Maria A. P. Woolson

Firefly: A Paintbrush in the Hands of the Wind


Wind, Art, Energy

The Firefly Project was an experience-based pedagogical activity in a course about Climate Change, titled The Role of Language and Culture in the Climate Change Dialogue. The project integrated across commonlly compartmentalized domains of learning, such as applied technical knowledge from engineering and linguistic appreciations in discourse construction, to elicit public responses.

Participants included students registered in the class, guest creator engineer Jito Coleman, Office of Sustainability Integration, Education Technology, Art department as well as interested students not registered in the class. Technology served as a facilitator of creative work, communication, public participation and integration, including a newscast on Vermont television stationWCAX.
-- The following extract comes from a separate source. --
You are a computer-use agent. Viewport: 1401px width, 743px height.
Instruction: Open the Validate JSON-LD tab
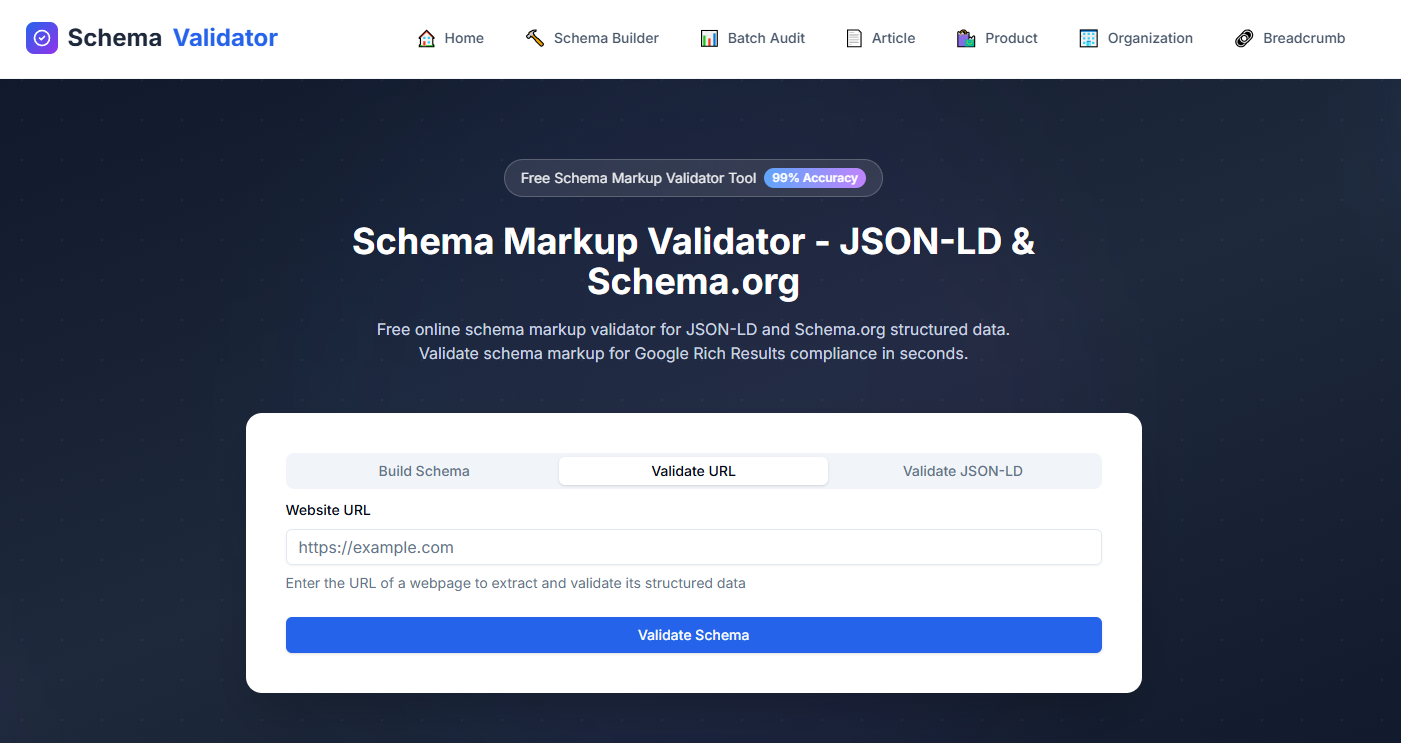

WCAX Newscast: Middlebury Firefly Project.


Luminiscent Wind Turbines

The Firefly Project was originally conceived as an artistic representation of wind to engage a discussion about alternative energy. It meant to include how social perception of aesthetics and functionality interacted. Its creator, Jito Coleman, envisioned the installation as an aesthetic/artistic experiment that amplified an existing resource. Turbines propel light energy with the patterns of the wind, arguably with minimal impact that at a distance create a beautiful landscape of fireflies. The viewer is thus encouraged to observe, and at least wonder how and why, to hopefully understand the potential functionality of wind energy in our society.


Pedagogy behind the Firefly Project

Pedagogically, the most significant bridges crossed included:
Across disciplinesScience – Humanities
Engaged learning Academic – Applied
Scholarly approach Theoretical – Empirical
Semiotics of space Old classroom – New classroom
Agency Transfer Teacher – Student
Production of meaning Interpersonal – Collective
Epistemology Natural Sciences – Aesthetics
Processes Rational – Sensory
Analysis Descriptive – Introspective
Visibility Assumed – Stated
Temporality Short-term – Long-term

Bilingual documenting activities included:
1. Photographic documentation 2. Video documentation 3. Compilation of information regarding: a. Creator, engineer Jito Coleman b. Luminiscent wind turbine mechanics and technology c. the concept 4. Documenting the process of lexical compilation and analyisis



The Larger Scope of the Project and the Outcome

The plan for Project FireFly was simple, yet elegant: place light generating wind turbines in frequently trafficked parts of campus, for students, professors and other members of the Middlebury community to view and interpret their significance in the context of the landscape. On the evening of a cold and snowy January 15th, turbines were placed near a busy dinning hall. On the 16th and 17th they were placed near the Center for the Arts, anticipating large numbers of people attending a ball and performance. The class collected public comments in response to carefully crafted questions and used them to analyse public reactions. Photos, video and written comments on the class webpage were used to connect the community'sperception to the theme of alternative energy, and the aesthetic of a material object and the utility of wind as an important source of electricity.

Questions proposed by students and sample responses from the public
1) Do you see beauty behind this work? Please describe what you see.
Sample response 1- FANS, hear noise, wobbly stems, no grace, stiffness, fans are too prominent
Sample response 2- Thank you! Simplicity, universality, stillness, a bit of frozen time

2) How has this artistic representation of wind changed your perception about wind energy?
Sample response 1- noisy, disturbing, pushy. This doesn’t work WITH the wind, it merely reacts to it.
Sample response 2- I have always been a supporter of wind energy. Firefly makes wind beautiful and innocent, people need to see that.